The source that provides us with this money is
called lender.
Or we can say that a
person or entity who loans money to others, is called
"lender". He from whom a thing is borrowed.
Here is a list of some of the most common types of
lenders:
Mortgage Brokers: A mortgage broker will likely be the company represented at the loan settlement/closing, they will be providing you with another institutions' money (table funding).
Mortgage Brokers are individuals or companies that unites borrowers and lenders together, then facilitates the loan process between these two parties. The job of the broker is to put borrowers and lenders in contact with each other. If this contact results in a loan, the broker receives a commission, often from both
parties. Basically, a mortgage broker is an intermediary.
The job of the mortgage broker is analogous to the job of the real estate buyer’s agent, who works on behalf of the buyer to shop around for different homes. or
we can say that mortgage brokers do not actually loan money. They will take your loan request and find a lender for you.

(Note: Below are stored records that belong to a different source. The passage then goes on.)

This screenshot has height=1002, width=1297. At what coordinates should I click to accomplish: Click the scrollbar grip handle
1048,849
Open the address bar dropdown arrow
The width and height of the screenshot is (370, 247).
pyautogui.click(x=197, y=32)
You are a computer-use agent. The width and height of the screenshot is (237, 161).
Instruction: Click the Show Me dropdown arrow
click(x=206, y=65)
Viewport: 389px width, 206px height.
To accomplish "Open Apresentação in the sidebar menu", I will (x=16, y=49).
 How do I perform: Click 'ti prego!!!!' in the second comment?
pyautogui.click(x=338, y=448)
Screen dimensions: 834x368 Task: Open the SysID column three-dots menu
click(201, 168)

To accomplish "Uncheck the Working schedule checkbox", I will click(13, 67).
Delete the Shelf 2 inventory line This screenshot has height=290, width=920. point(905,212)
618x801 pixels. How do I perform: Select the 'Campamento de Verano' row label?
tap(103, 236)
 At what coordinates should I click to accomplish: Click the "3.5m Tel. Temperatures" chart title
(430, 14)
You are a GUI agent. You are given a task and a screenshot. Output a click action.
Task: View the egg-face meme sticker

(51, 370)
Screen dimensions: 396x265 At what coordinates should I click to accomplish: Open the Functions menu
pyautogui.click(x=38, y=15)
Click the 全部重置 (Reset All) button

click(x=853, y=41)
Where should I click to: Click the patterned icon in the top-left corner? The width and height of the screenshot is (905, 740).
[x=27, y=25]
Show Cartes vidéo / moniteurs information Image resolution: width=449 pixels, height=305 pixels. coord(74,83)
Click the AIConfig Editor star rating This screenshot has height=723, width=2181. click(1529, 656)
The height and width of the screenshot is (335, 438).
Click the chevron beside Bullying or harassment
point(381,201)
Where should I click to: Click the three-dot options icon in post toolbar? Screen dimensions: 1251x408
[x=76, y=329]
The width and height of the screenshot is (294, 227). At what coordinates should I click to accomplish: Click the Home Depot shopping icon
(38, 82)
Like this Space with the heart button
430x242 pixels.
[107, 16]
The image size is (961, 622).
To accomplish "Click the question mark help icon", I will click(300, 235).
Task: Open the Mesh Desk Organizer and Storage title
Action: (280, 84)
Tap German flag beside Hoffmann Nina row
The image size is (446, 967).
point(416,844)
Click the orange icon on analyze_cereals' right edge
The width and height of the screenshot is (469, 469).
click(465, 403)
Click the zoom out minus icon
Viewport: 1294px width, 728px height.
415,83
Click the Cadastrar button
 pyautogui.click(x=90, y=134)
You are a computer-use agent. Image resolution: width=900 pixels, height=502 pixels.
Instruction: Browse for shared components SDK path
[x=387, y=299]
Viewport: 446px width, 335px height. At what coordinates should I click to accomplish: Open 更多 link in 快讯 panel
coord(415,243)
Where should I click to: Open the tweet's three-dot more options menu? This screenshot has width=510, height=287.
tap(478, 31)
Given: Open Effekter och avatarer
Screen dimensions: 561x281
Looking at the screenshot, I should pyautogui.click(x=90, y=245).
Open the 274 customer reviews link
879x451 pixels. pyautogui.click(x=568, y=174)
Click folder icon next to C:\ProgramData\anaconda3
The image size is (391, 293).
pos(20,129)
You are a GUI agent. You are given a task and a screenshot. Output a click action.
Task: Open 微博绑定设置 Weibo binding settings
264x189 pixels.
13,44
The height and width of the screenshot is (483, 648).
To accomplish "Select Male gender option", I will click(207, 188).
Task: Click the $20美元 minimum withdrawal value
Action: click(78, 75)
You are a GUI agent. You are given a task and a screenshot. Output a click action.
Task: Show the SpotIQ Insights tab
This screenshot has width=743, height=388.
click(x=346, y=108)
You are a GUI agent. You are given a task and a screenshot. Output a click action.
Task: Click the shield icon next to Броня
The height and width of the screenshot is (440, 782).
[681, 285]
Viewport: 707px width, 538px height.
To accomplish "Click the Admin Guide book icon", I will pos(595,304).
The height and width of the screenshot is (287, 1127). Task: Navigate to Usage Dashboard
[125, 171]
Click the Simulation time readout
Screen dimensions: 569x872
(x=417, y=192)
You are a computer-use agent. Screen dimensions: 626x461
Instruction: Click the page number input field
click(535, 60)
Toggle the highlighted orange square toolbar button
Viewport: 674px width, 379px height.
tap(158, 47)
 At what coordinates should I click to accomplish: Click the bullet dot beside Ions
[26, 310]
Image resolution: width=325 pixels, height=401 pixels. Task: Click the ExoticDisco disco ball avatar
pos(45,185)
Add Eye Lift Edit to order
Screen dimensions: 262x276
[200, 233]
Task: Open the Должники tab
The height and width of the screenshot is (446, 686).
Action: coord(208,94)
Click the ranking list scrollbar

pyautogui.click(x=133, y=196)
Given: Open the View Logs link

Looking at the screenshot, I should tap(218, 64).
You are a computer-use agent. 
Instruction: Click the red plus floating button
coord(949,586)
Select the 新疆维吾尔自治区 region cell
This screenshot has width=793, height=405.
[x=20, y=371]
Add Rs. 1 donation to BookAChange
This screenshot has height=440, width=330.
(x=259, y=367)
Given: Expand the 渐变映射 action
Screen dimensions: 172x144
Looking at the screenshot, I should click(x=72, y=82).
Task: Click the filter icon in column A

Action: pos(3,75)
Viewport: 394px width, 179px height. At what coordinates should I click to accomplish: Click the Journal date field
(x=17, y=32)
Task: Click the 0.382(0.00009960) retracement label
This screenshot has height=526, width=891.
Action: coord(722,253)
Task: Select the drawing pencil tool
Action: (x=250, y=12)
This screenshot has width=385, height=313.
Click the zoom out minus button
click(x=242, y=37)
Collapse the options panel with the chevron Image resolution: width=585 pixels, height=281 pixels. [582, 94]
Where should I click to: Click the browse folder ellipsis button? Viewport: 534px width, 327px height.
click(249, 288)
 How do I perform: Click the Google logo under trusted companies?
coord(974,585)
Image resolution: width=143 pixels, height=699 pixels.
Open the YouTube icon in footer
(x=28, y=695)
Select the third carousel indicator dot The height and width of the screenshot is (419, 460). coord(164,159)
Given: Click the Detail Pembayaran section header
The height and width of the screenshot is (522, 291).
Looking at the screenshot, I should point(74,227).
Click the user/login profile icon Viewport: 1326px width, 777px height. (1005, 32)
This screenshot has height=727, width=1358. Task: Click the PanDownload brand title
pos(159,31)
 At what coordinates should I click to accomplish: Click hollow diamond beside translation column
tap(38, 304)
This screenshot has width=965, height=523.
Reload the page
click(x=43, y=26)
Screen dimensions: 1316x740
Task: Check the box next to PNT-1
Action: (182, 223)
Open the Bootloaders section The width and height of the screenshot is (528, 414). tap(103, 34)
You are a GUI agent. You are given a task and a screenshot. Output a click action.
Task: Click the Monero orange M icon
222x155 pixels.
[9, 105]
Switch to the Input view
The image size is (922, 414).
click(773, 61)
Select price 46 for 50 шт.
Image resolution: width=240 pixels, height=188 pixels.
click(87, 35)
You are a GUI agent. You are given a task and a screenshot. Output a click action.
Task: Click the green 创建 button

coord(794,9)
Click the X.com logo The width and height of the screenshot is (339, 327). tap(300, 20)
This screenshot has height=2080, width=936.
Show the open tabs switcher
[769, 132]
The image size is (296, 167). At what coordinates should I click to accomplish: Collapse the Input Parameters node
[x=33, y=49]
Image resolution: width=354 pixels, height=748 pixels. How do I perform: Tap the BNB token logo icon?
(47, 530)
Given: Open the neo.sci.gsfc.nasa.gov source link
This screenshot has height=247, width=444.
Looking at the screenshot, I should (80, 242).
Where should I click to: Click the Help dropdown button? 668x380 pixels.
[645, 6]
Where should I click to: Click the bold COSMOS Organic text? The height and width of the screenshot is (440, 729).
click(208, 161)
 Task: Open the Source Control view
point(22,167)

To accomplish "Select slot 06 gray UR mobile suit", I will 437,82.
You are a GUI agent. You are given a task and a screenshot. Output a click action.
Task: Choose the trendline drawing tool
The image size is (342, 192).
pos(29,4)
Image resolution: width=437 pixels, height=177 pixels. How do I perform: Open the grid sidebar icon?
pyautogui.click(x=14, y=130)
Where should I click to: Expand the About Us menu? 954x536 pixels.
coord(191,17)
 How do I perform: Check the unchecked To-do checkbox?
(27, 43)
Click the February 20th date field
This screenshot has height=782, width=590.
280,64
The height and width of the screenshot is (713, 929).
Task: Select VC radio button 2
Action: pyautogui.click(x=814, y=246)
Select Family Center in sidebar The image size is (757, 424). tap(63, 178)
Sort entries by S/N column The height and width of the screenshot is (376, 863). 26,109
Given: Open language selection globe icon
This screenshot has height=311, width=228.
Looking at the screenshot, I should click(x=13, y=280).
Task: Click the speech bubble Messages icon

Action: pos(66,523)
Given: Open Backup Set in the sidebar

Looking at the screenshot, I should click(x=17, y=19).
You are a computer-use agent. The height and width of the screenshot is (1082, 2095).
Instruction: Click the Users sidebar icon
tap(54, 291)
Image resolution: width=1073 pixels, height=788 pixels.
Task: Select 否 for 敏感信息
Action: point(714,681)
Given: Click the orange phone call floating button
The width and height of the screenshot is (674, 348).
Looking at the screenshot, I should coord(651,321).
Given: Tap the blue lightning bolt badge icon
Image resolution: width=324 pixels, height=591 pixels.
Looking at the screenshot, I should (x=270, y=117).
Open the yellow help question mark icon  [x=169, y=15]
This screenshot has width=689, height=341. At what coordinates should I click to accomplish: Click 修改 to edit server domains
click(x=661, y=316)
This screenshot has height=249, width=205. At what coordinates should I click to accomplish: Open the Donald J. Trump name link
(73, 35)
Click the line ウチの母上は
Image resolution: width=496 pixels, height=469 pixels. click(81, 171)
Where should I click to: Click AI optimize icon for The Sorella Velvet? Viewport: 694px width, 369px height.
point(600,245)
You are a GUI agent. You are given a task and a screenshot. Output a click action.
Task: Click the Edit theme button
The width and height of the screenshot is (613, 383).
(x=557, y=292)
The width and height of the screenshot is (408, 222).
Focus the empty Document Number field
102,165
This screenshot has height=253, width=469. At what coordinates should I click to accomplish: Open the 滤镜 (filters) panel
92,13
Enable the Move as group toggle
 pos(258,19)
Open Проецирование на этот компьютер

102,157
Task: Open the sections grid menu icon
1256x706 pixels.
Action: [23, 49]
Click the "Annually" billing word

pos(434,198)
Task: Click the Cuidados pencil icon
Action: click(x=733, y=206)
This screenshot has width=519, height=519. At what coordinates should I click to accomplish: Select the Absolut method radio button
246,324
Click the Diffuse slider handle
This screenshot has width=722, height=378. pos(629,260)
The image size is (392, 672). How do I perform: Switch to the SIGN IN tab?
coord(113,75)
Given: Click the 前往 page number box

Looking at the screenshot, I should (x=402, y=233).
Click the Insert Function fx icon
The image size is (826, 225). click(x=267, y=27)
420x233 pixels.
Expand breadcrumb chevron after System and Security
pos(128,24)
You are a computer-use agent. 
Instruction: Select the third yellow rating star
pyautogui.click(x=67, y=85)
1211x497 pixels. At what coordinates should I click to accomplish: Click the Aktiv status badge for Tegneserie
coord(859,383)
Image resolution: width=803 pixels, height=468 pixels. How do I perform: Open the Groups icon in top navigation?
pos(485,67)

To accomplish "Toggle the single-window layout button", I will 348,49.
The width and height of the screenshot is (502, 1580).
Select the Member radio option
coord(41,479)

Many mortgage brokers have a small staff and outsource many of their operations functions. Their limited staff can reduce overhead costs and provide the opportunity for the broker to pass on these reduced costs to its customers in the form of competitive loan pricing.
When you enlist the services of a mortgage broker, you often have to pay an initial fee or commission once you obtain your mortgage. However, the services of the mortgage broker will likely have saved you money in the long run, so don’t despair too much about this little fee!
Mortgage broker companies originate loans in order to broker them to wholesale lending institutions with which they have established relationships.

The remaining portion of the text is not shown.